(Exercise inputs begins)

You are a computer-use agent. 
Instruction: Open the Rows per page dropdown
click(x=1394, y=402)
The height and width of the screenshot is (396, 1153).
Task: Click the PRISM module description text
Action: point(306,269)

(Exercise inputs ends)

Each record above must be given again exactly.

You are a computer-use agent. 
Instruction: Open the Rows per page dropdown
click(x=1394, y=402)
The height and width of the screenshot is (396, 1153).
Task: Click the PRISM module description text
Action: point(306,269)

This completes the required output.